_WORK TO COMPLETE:_ Please copy word for word the part of the items that begins with the line containing "is (906, 1212)." and runs through the final line of the items, both included.

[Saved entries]
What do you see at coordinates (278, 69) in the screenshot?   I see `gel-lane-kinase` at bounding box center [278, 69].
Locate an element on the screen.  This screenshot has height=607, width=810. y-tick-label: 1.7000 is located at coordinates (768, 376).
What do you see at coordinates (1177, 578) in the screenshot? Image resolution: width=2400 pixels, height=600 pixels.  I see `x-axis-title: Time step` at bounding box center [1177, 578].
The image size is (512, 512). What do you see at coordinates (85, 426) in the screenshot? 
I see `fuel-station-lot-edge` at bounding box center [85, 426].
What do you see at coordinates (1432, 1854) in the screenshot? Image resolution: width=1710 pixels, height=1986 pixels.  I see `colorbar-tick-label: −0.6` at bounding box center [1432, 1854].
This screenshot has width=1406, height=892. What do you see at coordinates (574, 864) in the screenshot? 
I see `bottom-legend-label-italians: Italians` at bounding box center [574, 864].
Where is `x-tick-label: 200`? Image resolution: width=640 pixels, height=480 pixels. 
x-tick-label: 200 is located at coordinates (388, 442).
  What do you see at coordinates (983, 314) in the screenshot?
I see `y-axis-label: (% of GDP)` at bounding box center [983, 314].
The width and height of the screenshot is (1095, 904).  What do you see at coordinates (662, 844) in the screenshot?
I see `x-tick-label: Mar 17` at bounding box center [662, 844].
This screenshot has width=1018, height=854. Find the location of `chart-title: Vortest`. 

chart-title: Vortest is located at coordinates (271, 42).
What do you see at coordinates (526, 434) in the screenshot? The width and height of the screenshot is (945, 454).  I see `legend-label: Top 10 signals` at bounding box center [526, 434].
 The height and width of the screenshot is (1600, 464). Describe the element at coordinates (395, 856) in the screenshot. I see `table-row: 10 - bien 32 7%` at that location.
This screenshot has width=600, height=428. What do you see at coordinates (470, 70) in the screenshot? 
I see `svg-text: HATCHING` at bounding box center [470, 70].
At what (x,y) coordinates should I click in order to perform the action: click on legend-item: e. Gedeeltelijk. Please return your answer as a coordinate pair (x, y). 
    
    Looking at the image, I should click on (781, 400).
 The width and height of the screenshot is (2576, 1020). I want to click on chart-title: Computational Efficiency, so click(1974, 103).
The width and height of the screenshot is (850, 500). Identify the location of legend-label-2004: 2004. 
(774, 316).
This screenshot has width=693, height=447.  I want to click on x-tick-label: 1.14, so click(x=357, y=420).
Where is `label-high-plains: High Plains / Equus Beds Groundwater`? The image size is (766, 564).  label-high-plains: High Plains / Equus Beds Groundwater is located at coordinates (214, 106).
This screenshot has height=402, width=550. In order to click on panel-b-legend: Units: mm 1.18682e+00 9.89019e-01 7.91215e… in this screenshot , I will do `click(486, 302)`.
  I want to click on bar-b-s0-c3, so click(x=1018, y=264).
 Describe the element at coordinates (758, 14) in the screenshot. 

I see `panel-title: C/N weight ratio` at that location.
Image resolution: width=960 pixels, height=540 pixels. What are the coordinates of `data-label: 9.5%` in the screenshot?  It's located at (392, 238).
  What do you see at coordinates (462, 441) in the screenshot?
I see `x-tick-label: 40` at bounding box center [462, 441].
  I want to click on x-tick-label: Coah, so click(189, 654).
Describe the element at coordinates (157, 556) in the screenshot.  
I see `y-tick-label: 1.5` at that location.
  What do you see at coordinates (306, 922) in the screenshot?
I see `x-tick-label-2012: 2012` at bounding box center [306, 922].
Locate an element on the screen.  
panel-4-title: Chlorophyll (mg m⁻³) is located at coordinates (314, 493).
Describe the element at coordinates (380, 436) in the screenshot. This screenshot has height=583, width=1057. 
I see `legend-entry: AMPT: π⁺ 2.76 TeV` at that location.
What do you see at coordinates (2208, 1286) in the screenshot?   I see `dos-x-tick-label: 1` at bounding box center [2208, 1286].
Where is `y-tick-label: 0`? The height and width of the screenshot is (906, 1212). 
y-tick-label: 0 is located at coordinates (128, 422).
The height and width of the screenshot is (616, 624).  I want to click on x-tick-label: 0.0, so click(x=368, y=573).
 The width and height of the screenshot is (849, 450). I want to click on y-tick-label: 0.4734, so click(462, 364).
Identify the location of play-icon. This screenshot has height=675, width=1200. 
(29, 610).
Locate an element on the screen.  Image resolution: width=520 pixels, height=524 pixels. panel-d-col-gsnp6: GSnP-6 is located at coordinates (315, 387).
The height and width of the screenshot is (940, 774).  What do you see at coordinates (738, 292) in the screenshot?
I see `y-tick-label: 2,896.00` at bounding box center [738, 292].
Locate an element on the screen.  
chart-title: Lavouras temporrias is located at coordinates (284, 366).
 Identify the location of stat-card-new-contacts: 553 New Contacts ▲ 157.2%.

_RESPONSE:_
Where is `y-tick-label: 0`? The height and width of the screenshot is (906, 1212). 
y-tick-label: 0 is located at coordinates (128, 422).
The height and width of the screenshot is (616, 624).  I want to click on x-tick-label: 0.0, so click(x=368, y=573).
 The width and height of the screenshot is (849, 450). I want to click on y-tick-label: 0.4734, so click(462, 364).
Identify the location of play-icon. This screenshot has height=675, width=1200. 
(29, 610).
Locate an element on the screen.  Image resolution: width=520 pixels, height=524 pixels. panel-d-col-gsnp6: GSnP-6 is located at coordinates (315, 387).
The height and width of the screenshot is (940, 774).  What do you see at coordinates (738, 292) in the screenshot?
I see `y-tick-label: 2,896.00` at bounding box center [738, 292].
Locate an element on the screen.  
chart-title: Lavouras temporrias is located at coordinates (284, 366).
 Identify the location of stat-card-new-contacts: 553 New Contacts ▲ 157.2%.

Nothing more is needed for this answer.